Deterrence provided by Assisted Reproductive Technology (Regulation) Bill, 2020
It is to be noted that every offence committed under the Assisted Reproductive Technology (Regulation) Bill, 2020 shall be cognizable and bailable, according to Section 36 of the legislation.
- If sex-selective assisted reproductive technology is practiced by any means in any clinics or banks, the same shall be punished by imprisonment for a term of not less than five years but not more than ten years, or by a fine of not less than ten lakh rupees but not more than twenty-five lakh rupees, or with both.
- Disowning of a child born through assisted reproductive technology, selling or importing of human embryo or gametes, exploiting the commissioning couple, etc, shall be punishable;
- For the first contravention, with a fine of not less than five lakh rupees which may extend to ten lakh rupees;
- For subsequent contraventions, imprisonment for a term of not less than eight years but may extend to twelve years and a fine of not less than ten lakh rupees which may extend to twenty lakh rupees.
Drawbacks of the Assisted Reproductive Technology (Regulation) Bill, 2020
A close study of the 2020 Bill reveals that the Bill specifically revolves around couples which consist of a man and a woman.

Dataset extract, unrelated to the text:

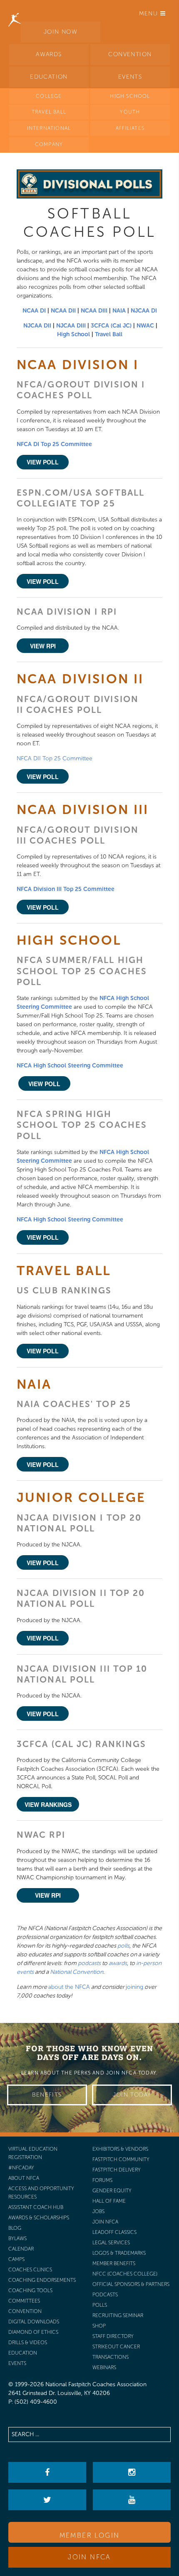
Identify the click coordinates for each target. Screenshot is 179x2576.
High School (73, 334)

Provisions for single men and the LGBTQ+ community stand clearly absent from the much-discussed Bill. Standing in the 21st century, the lawmakers must understand that the concept of ‘nurtures’ has expanded enough to cover not only females taking up the said role but even single men and individuals belonging from the LGBTQ+ community excelling in the role of care-givers. Unfortunately, the Bill failing to recognize the same has to carry the baggage of having a loophole. The four possible ways by which single men can have a child in India are:
- Hiring a surrogacy/gestational carrier;
- By choosing a reputable egg donor agency;
- Using embryo donation;
But these methods are not protected by means of the Assisted Reproductive Technology (Regulation) Bill, 2020. Leave aside individuals belonging from the LGBTQ+ community who are not even perceived to be eligible for nurturing their own child by means of assisted reproductive technology. This backward mentality should be overcome as soon as possible.

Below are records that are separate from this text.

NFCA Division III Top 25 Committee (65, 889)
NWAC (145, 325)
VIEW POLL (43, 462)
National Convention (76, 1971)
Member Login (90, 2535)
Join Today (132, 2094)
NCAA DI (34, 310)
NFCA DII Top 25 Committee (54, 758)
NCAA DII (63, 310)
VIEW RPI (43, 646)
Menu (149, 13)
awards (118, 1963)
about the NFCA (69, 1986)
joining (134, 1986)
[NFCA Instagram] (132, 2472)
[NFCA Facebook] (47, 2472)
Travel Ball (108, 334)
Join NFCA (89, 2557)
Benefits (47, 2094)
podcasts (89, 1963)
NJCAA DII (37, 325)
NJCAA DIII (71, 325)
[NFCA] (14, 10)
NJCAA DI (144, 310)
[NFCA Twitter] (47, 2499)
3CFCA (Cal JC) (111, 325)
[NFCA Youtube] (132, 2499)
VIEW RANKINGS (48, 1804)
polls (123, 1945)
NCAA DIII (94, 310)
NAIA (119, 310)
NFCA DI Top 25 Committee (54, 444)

The legislation would be benefiting patients, according to experts, by offering more uniform treatment methods and making vital information available to them. “ART clinics have sprung up all throughout India, many of them unregistered. Their methods and equipment are frequently dangerous. The ART law will improve the quality of service delivery and avoid malpractice in these facilities”, Dr. Souren Bhattacharya, consultant and center head at Birla Fertility & IVF, stated. Couples will be empowered by the new legislation, which would provide them with the necessary knowledge regarding treatment alternatives. In many ways, the new Bill aims to raise knowledge about IVF and reproductive treatments, allowing people to have a better understanding of their rights. Legislatures should consider amending the discussed Bill by adding provisions particularly focusing on single men and the LGBTQ+ community, taking into account their right to have a child by the use of assisted reproductive technology as well.